Desperate Distracter: We need to have the ability to find a safe, exciting and new distraction that is more interesting than the unsafe, destructive and annoying thing that the child wishes to do. This is one of the most difficult prerequisites because it requires the mum to think on her feet 24/7, full night’s sleep or not! The added difficulty in this prerequisite is that when we have had limited sleep, the child seems to be even more likely to go for the activities that are dangerous or destructive! So these occasions are when we are required to be at our quickest and sharpest. A challenge indeed! 

Waste Wiper: One of the most repetitive prerequisites is the art of removing stinky, smeared poo from the bottoms of our children. This would be fine if all children laid perfectly still as we performed this service, but most toddlers do not appreciate the act of removing waste from their bottoms. Mums need to have advanced agility and dexterity to master this skill whilst also ensuring that the surrounding walls, carpet, tiles, parents and other parts of the child remain (relatively) poo free. 

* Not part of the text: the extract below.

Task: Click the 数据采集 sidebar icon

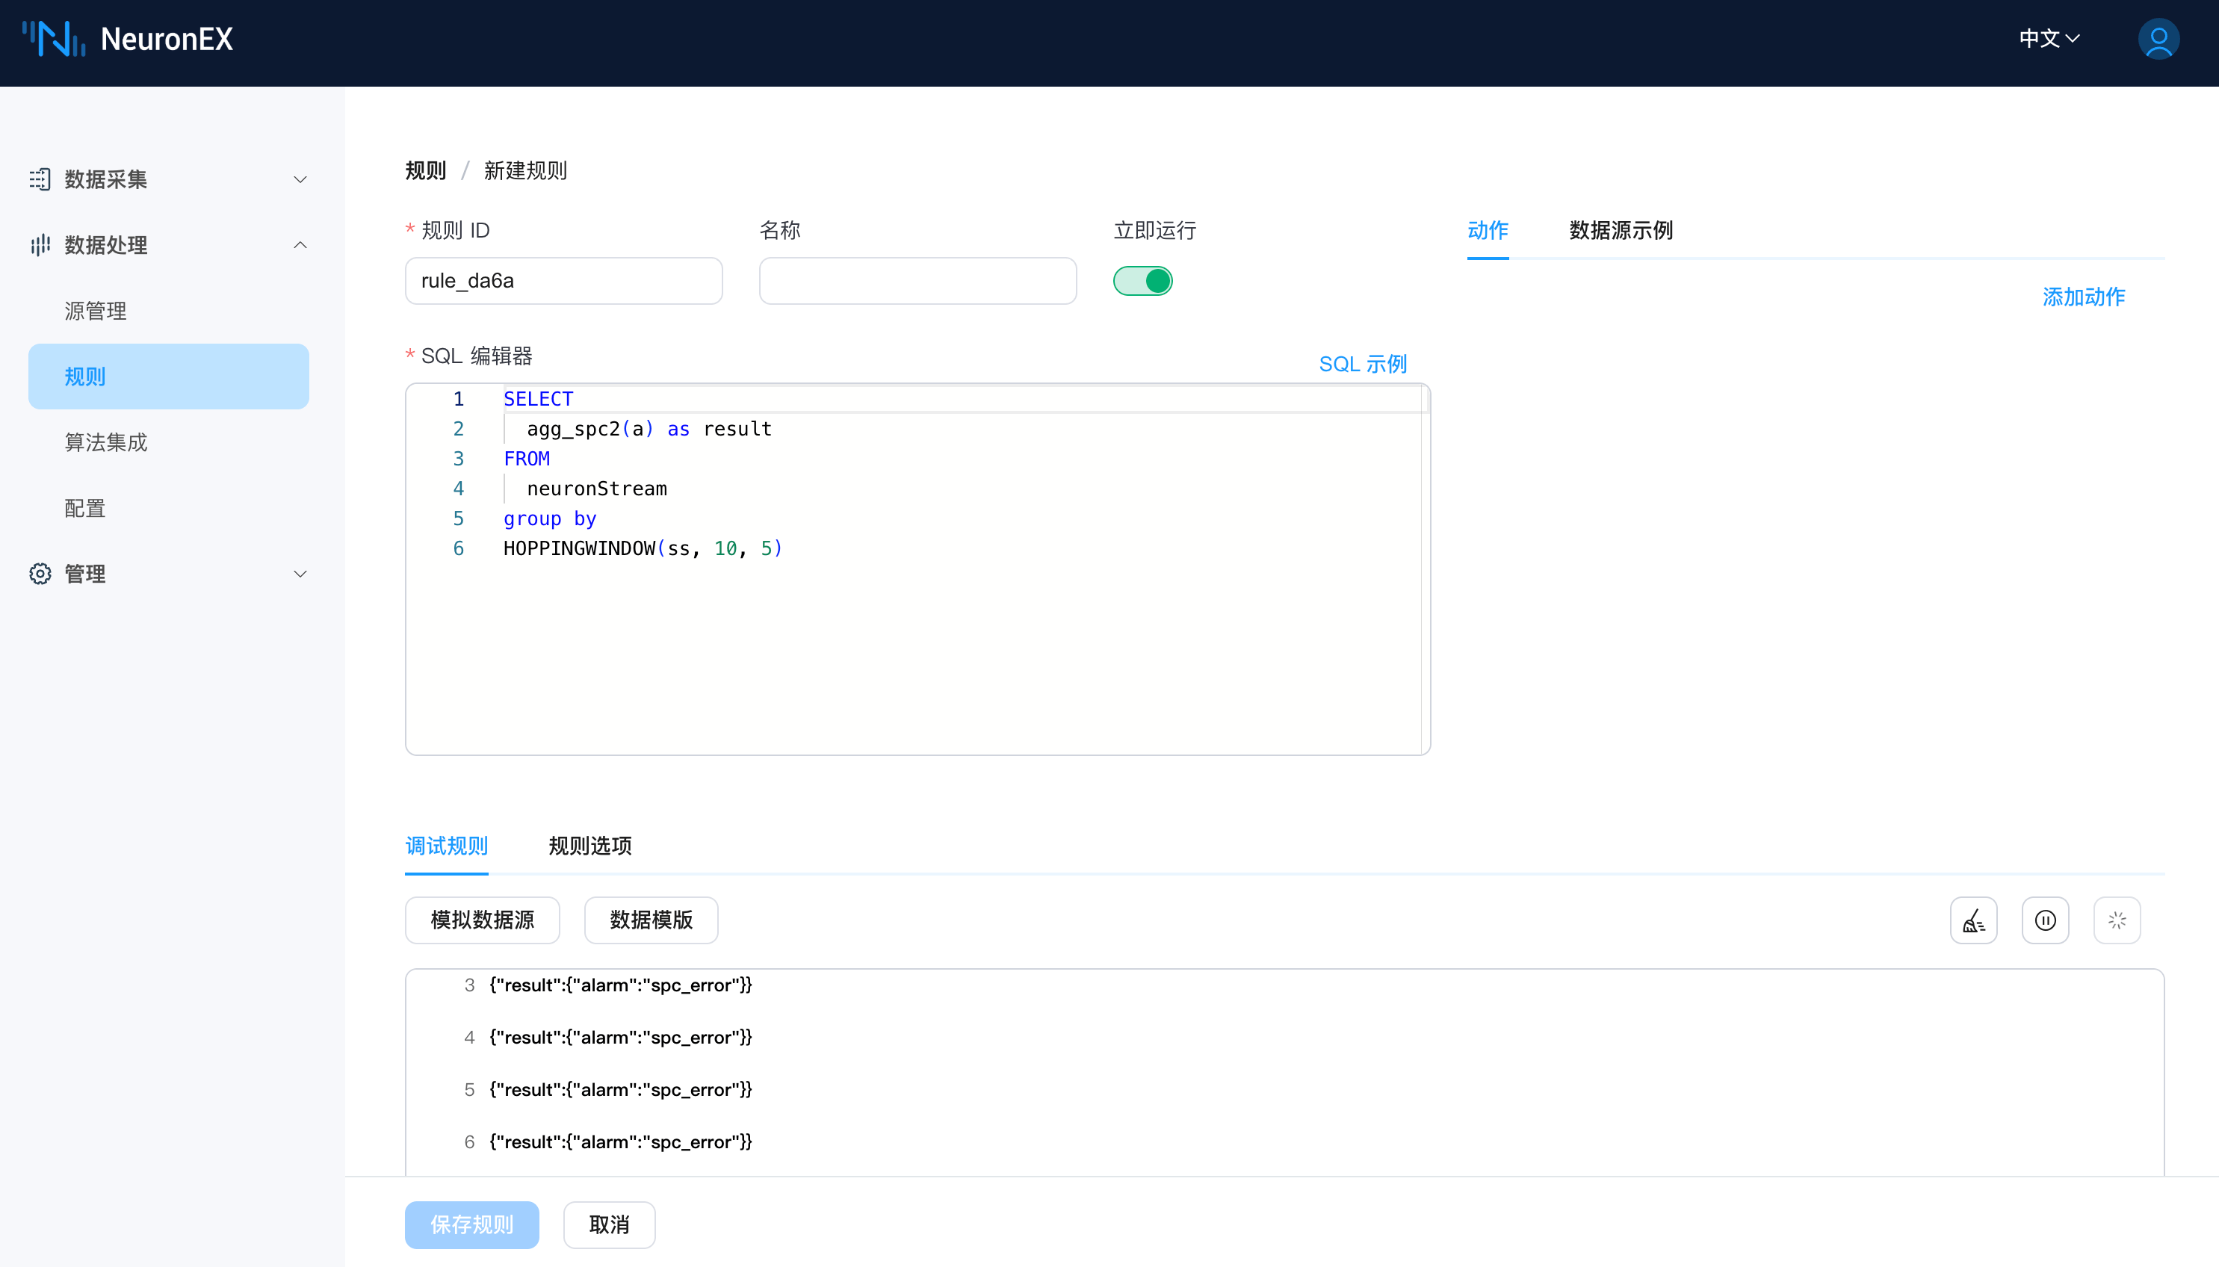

"Mums need to have advanced agility and dexterity to master this skill whilst also ensuring that the surrounding walls, carpet, tiles, parents and other parts of the child remain (relatively) poo free."
Continuous Cleaner: Mums are required to provide clean places for children to make dirty again. If crumbs, mashed banana or partially digested bread land on the floor, it is the mother’s job to remove it at the end of the meal, so that during the next meal, there is space for the child to put more rejected food. If the toys are all spread around the playroom, it is the mother’s job to pack them up at the end of the day so that, within 2.4 minutes of the child starting to play the next morning, they can be all back where they started! This concept applies to basically all parts of cleaning. 


Clothing Connoisseur: In the job description of a mother, this one becomes one of the most life-controlling elements. We must be continually focused on each and every member of the family having respectable, appropriate and clean clothing, of the approximate right size, to wear. We must be an expert in the domestic art of placing clothes in the washing machine, carrying the basket to the preferred hanging location, hanging them out, waiting an appropriate time to allow sufficient drying, taking them off the preferred hanging line, carrying them back inside, folding them into piles and putting them away. Some lucky clothes may be ironed, but most can be folded in such a way that this is not required. For some of us, all of this must be done whilst one or more “helpers” are present, ensuring that the task takes up far more of your precious time than it ever should!

There are many more prerequisites that we are required to have when facing up to the job of being mother, but remember that in all these tasks, we are providing an upbringing for our children that will help shape the people they are one day. After all, we chose this for ourselves! Let’s laugh about it and embrace the job with the most prerequisites!